> **TEXT SEGMENT**:
----------

Friday, August 9, 2013

Tony Beyer



Tony Beyer was born in Auckland in 1948 and has spent most of his life in the North Island of New Zealand. His national and international publications have included poems in significant journals and anthologies, and fourteen individual collections, principally emanating from independent presses. As an editor, anthologist and teacher he has specifically encouraged beginning writers of all ages, and young writers.







I probably started publishing too early, with two small books during the 1970s (my 20s) from Trevor Reeves’s Caveman Press in Dunedin. There are still people who maintain that this is my best work, with the suggestion that I have since gone astray. On the other hand, the experience began my lifelong preference for independent presses and magazines, fugitive imprints and individual associations with my editors and printers.
            
Of course, you can’t start writing too early. ‘Cut Lilac’, dating from 1980 – one of several surge-years – was my first widely anthologised piece and the product of a lot of experimentation. I still like it because it seems to have remained true to the situation it was made in. Its dependence on unfashionable adverbs also pleases me.
            
A later poem, ‘River’ was part of my growing understanding of poetry as a kinetic, even cinematic process. By now, most usual punctuation had disappeared; line breaks and stanza breaks offered in each case the exhilaration of an optional end-stop or run-on. The stanzas had become the equivalent of frames through which the poem moves, enacting rather than recording. Much later (of which more later) the tanka sequence offered a main means of developing this technique.
           
Sang aus dem Exil’ – the title recalls Karl Wolfskehl, the German-language poet, who ended his life as a refugee in Auckland in the 1940s – pursues the stand-alone yet linked stanza further. I was also starting to be interested here in the particulars of a New Zealand content: this isolated end-of-the-world simultaneously so much of a cultural disadvantage and advantage, the freedom of the largely ignored. I’ve never been able to work up much enthusiasm for the internationalist fantasy, preferring the curiosity of making do at one of the most far-flung outposts of the English language.

----------

> **INFORMATION SUPPLIED**:
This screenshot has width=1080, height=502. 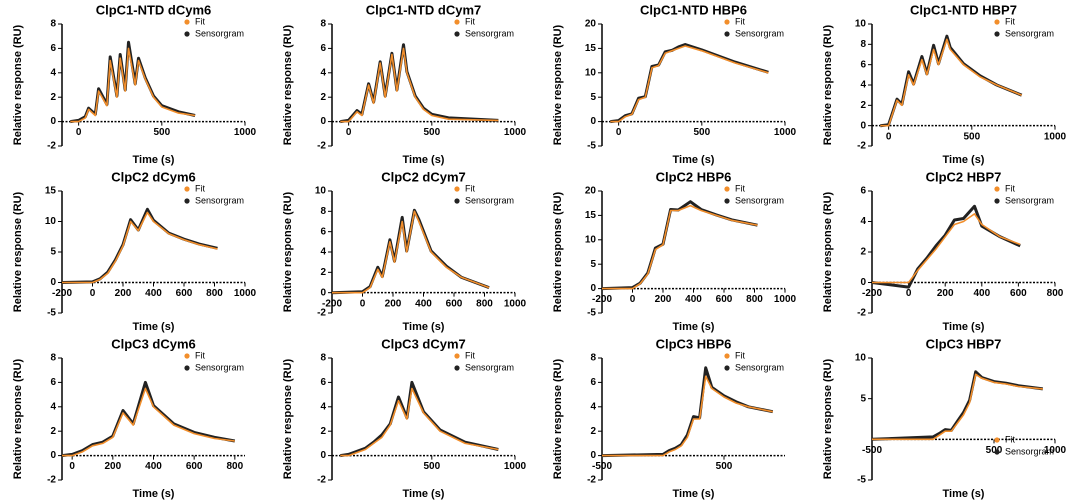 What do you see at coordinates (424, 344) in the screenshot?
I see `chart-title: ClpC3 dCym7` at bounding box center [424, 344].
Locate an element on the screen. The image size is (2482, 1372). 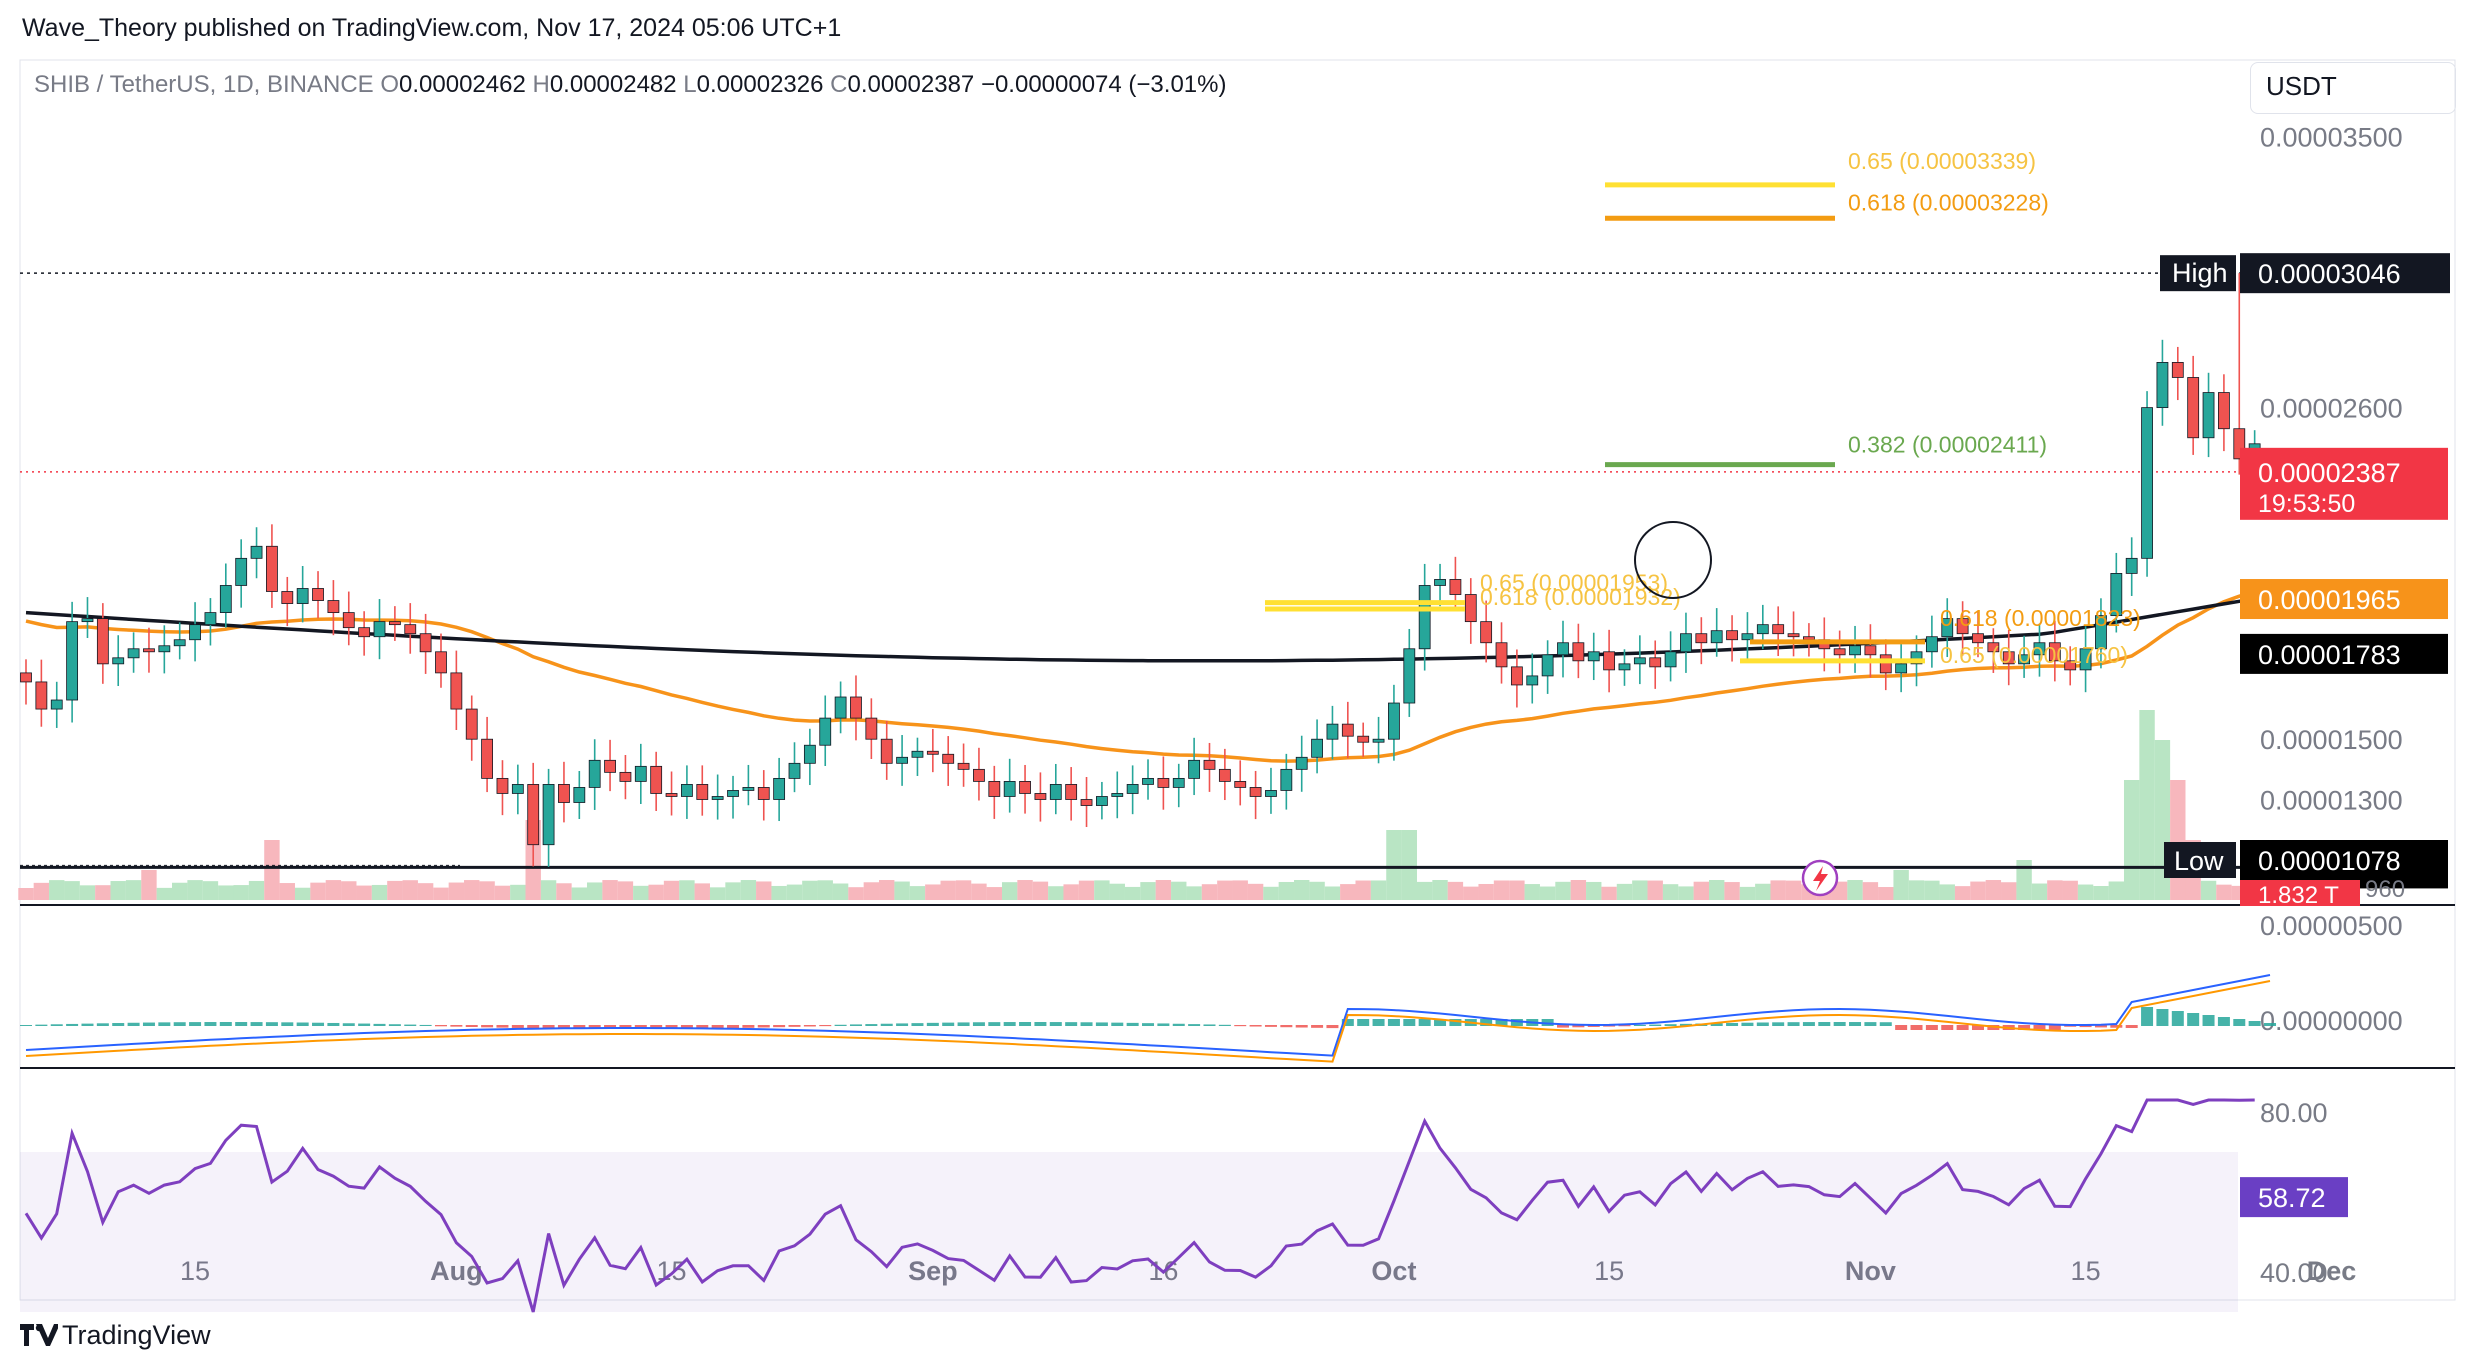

----------

> **REQUEST 1**:
In the piece on Tony Beyer, translate this sentence into Spanish: "Of course, you can’t start writing too early."
> **REQUEST 2**:
Answer these questions from the piece on Tony Beyer:
(a) In what city was Tony Beyer born?
(b) Which press published his two small books during the 1970s?
(c) What year does 'Cut Lilac' date from?

> **EXERCISE RESPONSE 1**:
Por supuesto, no se puede empezar a escribir demasiado pronto.

> **EXERCISE RESPONSE 2**:
(a) Auckland
(b) Trevor Reeves’s Caveman Press in Dunedin
(c) 1980